第878話 沈没船
沈没船探索の為に別途で集められたカイトだが、己を含めて5人の冒険者達と一緒に別のハッチへと集合させられていた。そうしてそんな一同の前に、ローレライ王国軍の事務官が顔を見せた。先程とは別の事務官だった。
「さて・・・諸君らには沈没船の調査を行ってもらう事になる。その任務の特殊性ゆえ、君たちには個別にオペレーターを配属する。後で挨拶があるから、そこは了承してくれ」
「えらく人数が少ない様だが・・・大丈夫なのか?」
「資材は外にも散らばっているし、あまり事を公にしたくない理由があった。それ故と思ってもらいたい」
集められた冒険者の一人が呈した疑問に、事務官が改めて理由を説明する。今回、ここに集められた冒険者はランクSかAだ。それ故依頼料についても桁違いの値段になっていた。が、ここらも全て内々にする事を前提とした依頼だ。
「さて・・・これから話し合われる事は極秘となっている。その点については、改めて承知しておいてもらいたい」
「単なる沈没船の調査にランクSの冒険者まで集めたんだ・・・よほどだ、という事は理解している。それで何があった?」
「良いだろう・・・この間の一件で『死魔将』達が復活した事は誰もが知っているな?」
事務官は先を急かす冒険者達へと、まずは当たり前と言われる所を確認しておく。ここらの確認が取れなければ調査もなにもあったものではない。そうして、全員が当たり前として把握していた事に頷いて、本題に入った。
「この沈没船に乗って入ってきたか、この沈没船の沈没理由には彼らが関わっている可能性がある」
「何?」
カイトを除く集められた冒険者達がざわめいた。まさか仕事内容が『死魔将』に関わる内容だとは思いもよらなかったらしい。

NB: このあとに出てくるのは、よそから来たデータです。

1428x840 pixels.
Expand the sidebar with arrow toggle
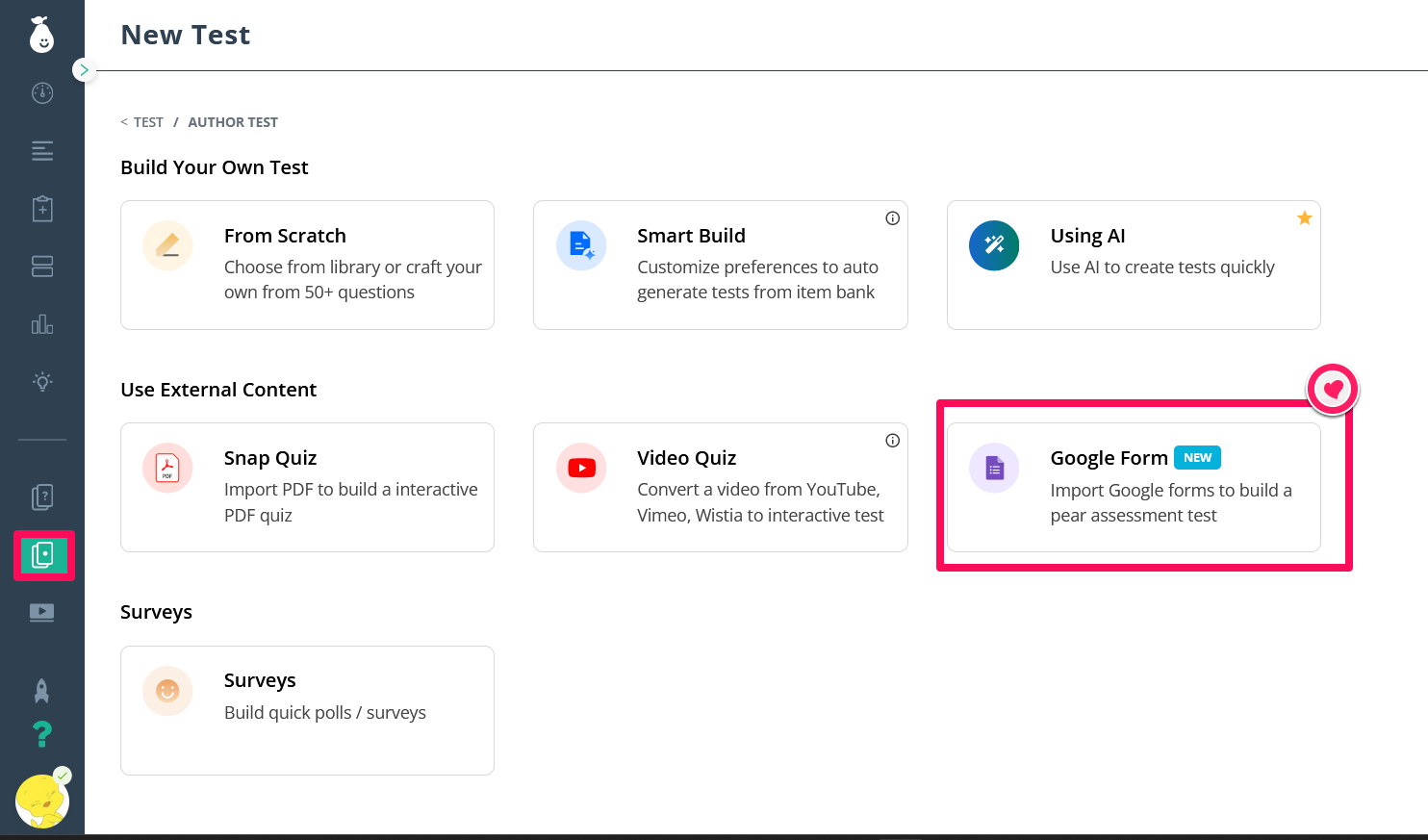85,70
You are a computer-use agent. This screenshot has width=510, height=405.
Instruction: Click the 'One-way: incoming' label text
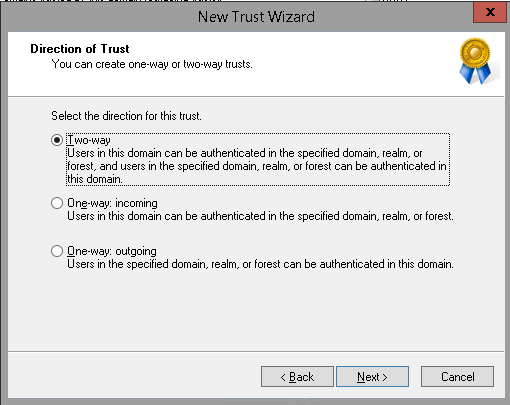point(112,203)
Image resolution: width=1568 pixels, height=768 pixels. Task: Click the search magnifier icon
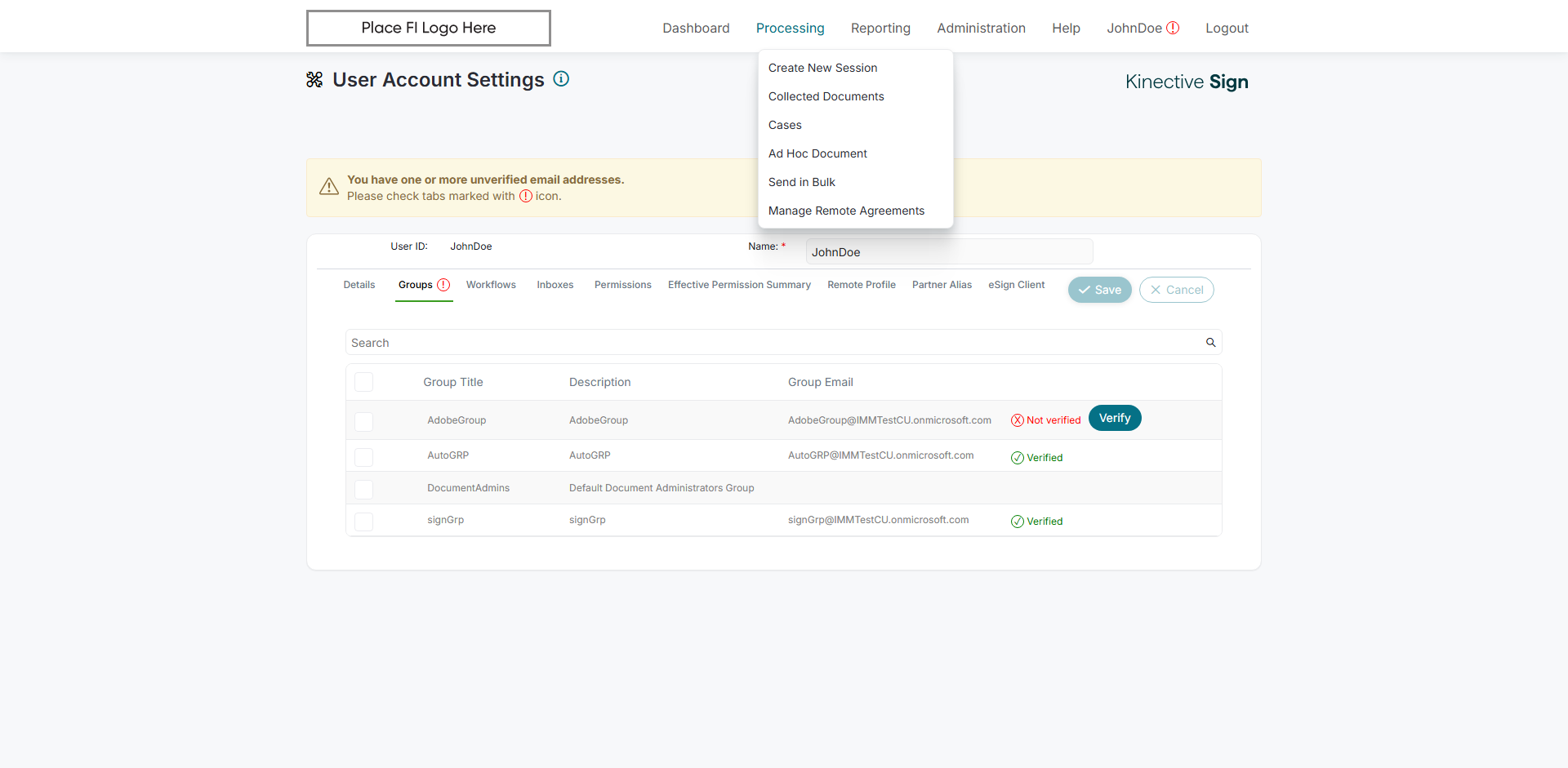pyautogui.click(x=1211, y=343)
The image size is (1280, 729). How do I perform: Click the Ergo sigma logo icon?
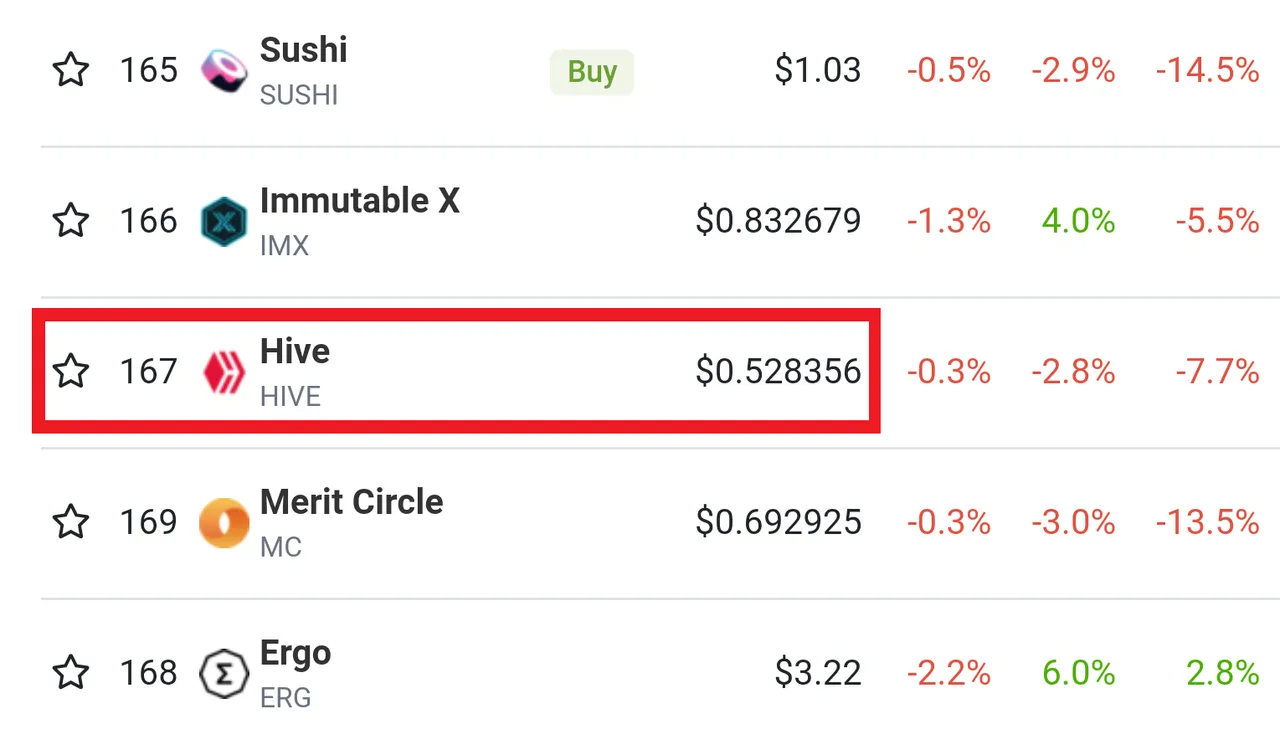pyautogui.click(x=224, y=673)
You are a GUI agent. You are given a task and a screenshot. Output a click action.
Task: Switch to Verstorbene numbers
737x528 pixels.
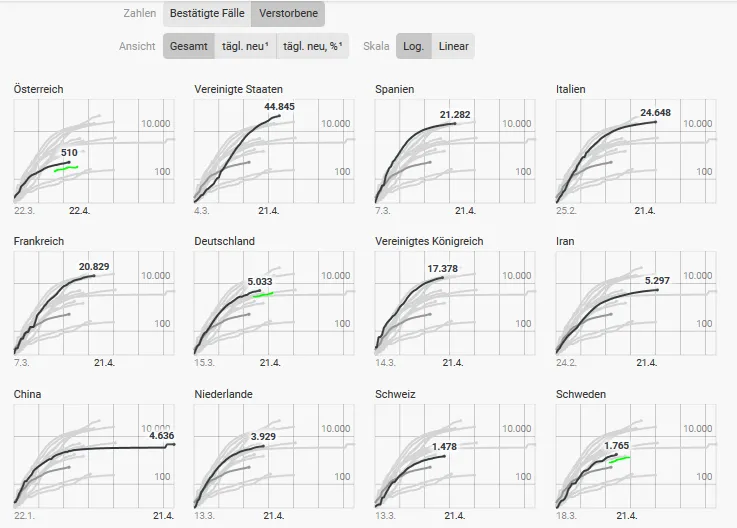coord(288,14)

「落ち着いてくれ。まだ確定したわけではないし、そもそも密かに入ってきたのなら何かを仕掛けたとは考えにくい。沈没した理由もあの赤い宝玉の力だと思えば辻褄が合う。そしてそれについてはこの間の戦いで破壊されたのは、諸君らも知る所だろう」
「なら何を調べろと言うんだ?」
「痕跡だ。無い可能性は勿論考えられる。考えられるが、それでも万が一もあり得る。そこで、諸君ら腕利きにも来てもらった、というわけだ。関係は無い、という確認を得たい。もしくは関係があるのなら、その証拠が欲しい」
一転真剣味を帯びた冒険者の問いかけに、事務官が改めて依頼内容を問いかける。一応、この時点で依頼を受けない事も可能だが、誰からもそんな声が上がらない所を見ればおそらく誰も考えていないのだろう。

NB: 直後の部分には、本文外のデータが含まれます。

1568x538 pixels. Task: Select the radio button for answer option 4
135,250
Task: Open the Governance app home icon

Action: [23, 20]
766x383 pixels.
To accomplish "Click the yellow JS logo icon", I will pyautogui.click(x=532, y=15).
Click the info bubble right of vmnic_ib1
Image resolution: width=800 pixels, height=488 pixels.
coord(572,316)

「ということは、今回集められた中に日本人が居たのはそのためか・・・」
「そう思ってもらって構わない。流石に言えなかったが、それ故できれば彼らも守ってもらうというのも依頼内容には入っている。そこは追加事項として考えてもらいたい」
冒険者の一人の言葉に、事務官が頷いた。どうやら彼らも己の情報網で日本人の冒険者も集められた、とは聞いていたのだろう。表向きは一応カイト達は何の理由もないが、裏向きには万が一日本人に反応する術式があった場合の為、という所だった。勿論、これはカイトの為のカバーストーリーだ。
「依頼か」
「ああ。流石に人命軽視しての依頼は諸君らも心地よい物ではないだろう?」
「はぁ・・・」
冒険者達が肩を竦める。足手まといを把握して、それを守れというのが依頼だというのなら彼らに否やはない。そして何事も無ければ今回はボロ儲けの依頼なのだ。この程度であれば、特段問題もないだけの実力を持っているというのは彼らにも自負が有った。そうして、一人が頷いた。

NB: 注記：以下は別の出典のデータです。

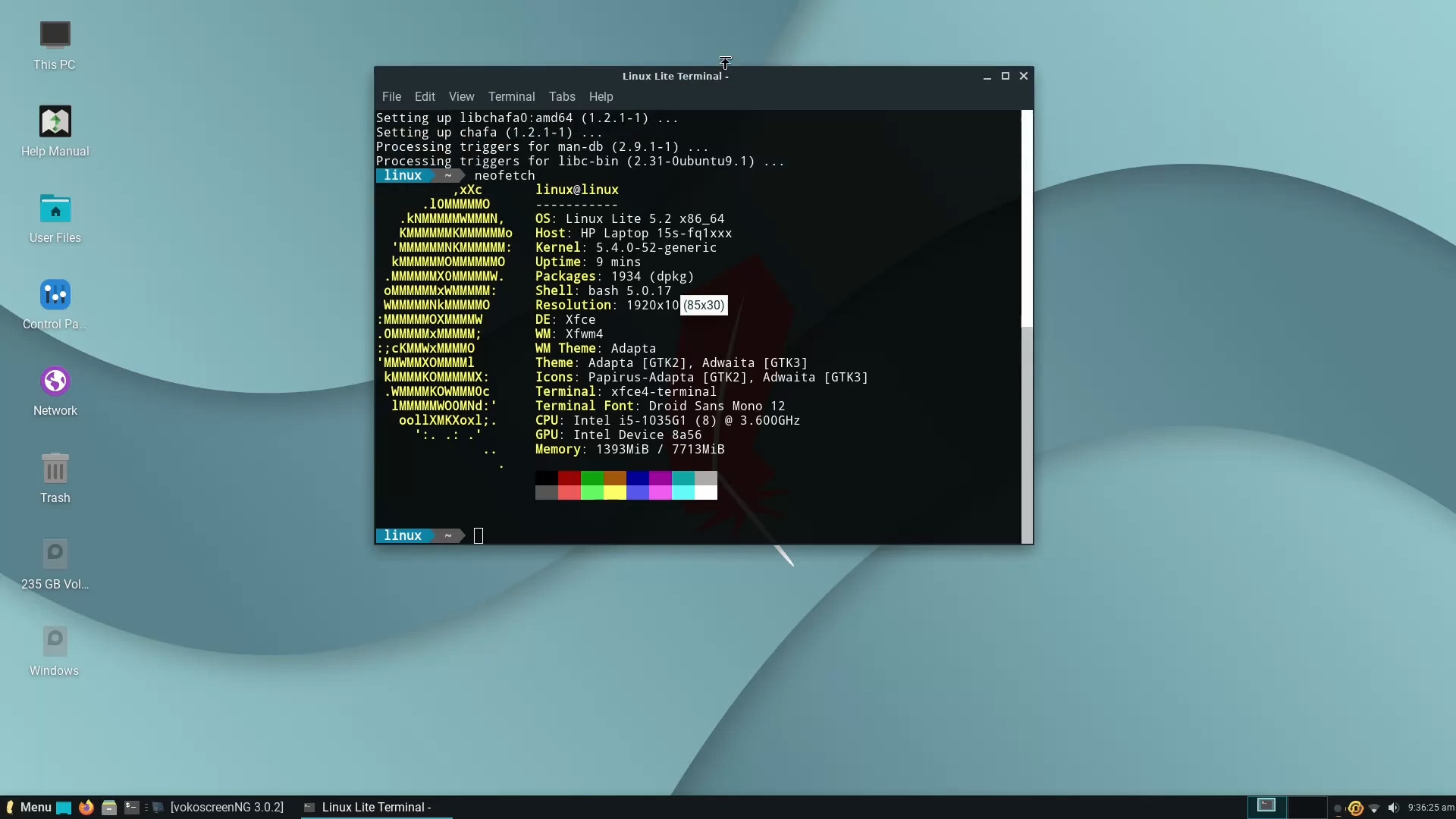Open the terminal emulator from the taskbar
1456x819 pixels.
coord(133,807)
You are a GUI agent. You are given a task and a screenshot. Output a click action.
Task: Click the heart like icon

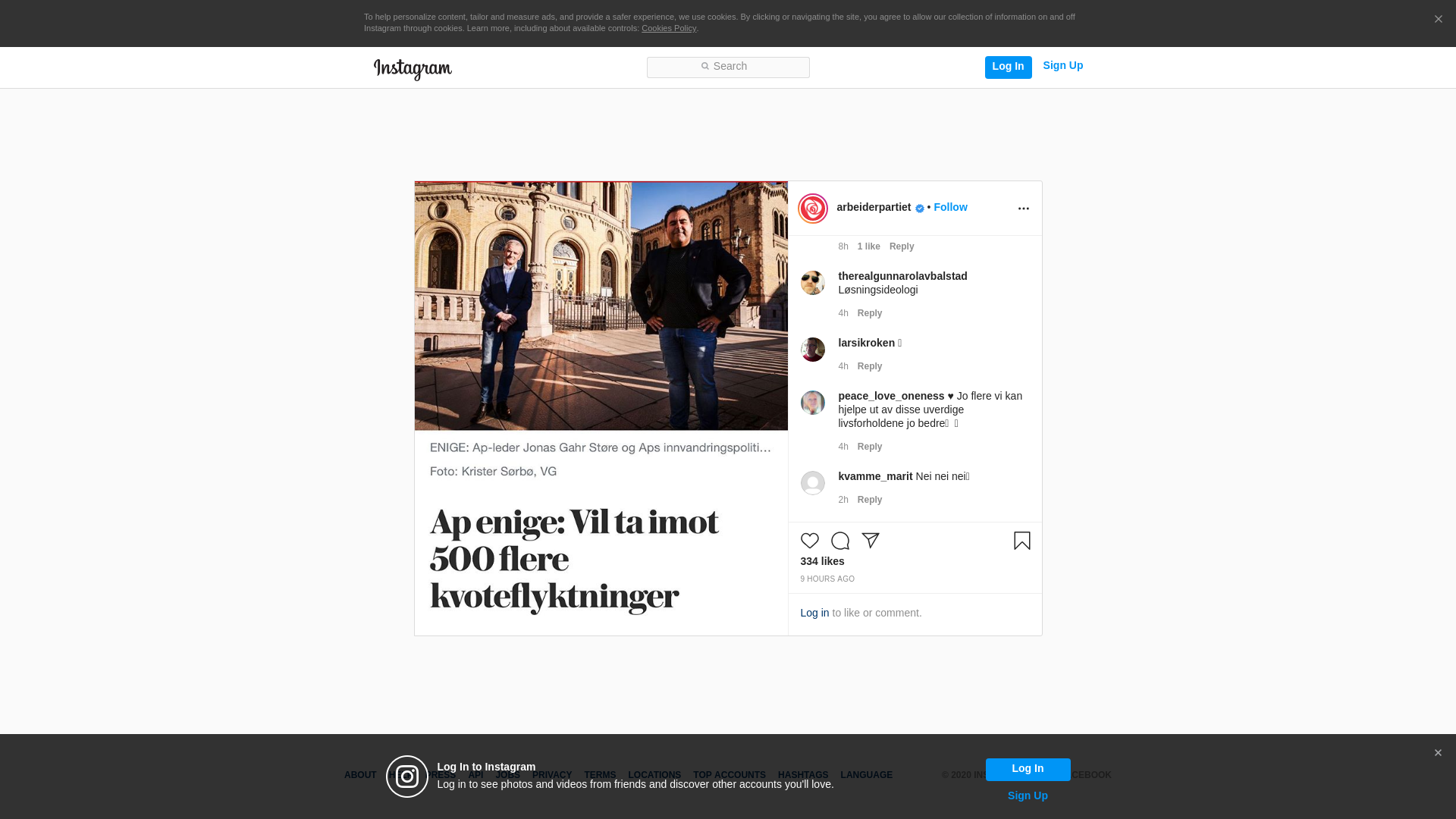[x=809, y=541]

「オーライ。受けよう。それで、人員の内訳は? 船は真っ二つになっていて、荷物を大量に積んだ前部、船長室や船員の為の部屋がある後部がある、と聞いたぞ。真っ二つになったのもかなり後ろ寄りの場所だろ?」
「ああ。今回での依頼は前半部分を主に集中して調査してもらいたい。外から見たところでは、前半部分に被害が集中していた。何か仕掛けられていたのであれば、そちらだろう。勿論、偶然という可能性は否定出来ない。それでも積荷が集中しているのは前部分だ。何か残っているとしてもそちらだろう。後ろ部分には船長室にある航海日誌程度しか気になる物は無いと思われる」
瞬が見ていた時にもわかっていたが、船は真っ二つになって沈没したのだ。それ故、沈むまでの間に潮の流れ等で別々の場所に少し流されてしまったのだろう。少しだけ離れた位置にあるらしい。というわけで、改めて人員の内訳に入った。
「なので初日は前半分については4名。後半分については彼一人で担当する。勿論、航海日誌が早々に見付かればそのまま前半分に合流してもらう事にしている。後は航海日誌の状況に応じて、と言うところだ」
「そいつの実力は?」
カイトを指差して、冒険者の一人が問いかける。全員が全員を初見だ。そして一人だけ別行動だ、というのだから実力について問いかけるのは不思議はない。
「水の加護を持っている。使いこなしてもいる。水中での戦闘には不安はない」
「・・・確かに。なら、安心か」
カイトが浮かべた水の加護――ディーネに浮かべて貰った――を、冒険者達がしっかりと確認する。ここに呼ばれて更に水の加護も持ち合わせているのだ。ならば水中での戦闘に問題はないだろう、と冒険者達も納得する。
幸い日本人と言ってもどうやら見てわかったわけではないらしい。全員がひとまとめにされているのだろう、と思っている様子だった。特に言い訳の必要もなさそうだった。
「よろしい・・・では、調査に入ってくれ」
「わかった・・・じゃあ、そっちは頑張れよ・・・つっても今日はただ船長室へと行くだけか。怪我には気をつけてな」
「ああ、そちらもな」
カイトは声をかけてきた若い冒険者に片手を挙げて激励を交わし合い、立ち上がる。そうしてそれと同時に、船の底に設けられているハッチが開いて外が見えた。外は薄暗く、船の明かりでかろうじて視界の確保が出来ている程度だった。
「では、行ってくれ」
事務官の声を聞いて、カイト達は人魚族以外は全員シュノーケル型の魔道具を口につけて腕輪を使い泡を展開する。そうして水の中に入ると同時に、軍のオペレーターの声が通信機を通じて響いてきた。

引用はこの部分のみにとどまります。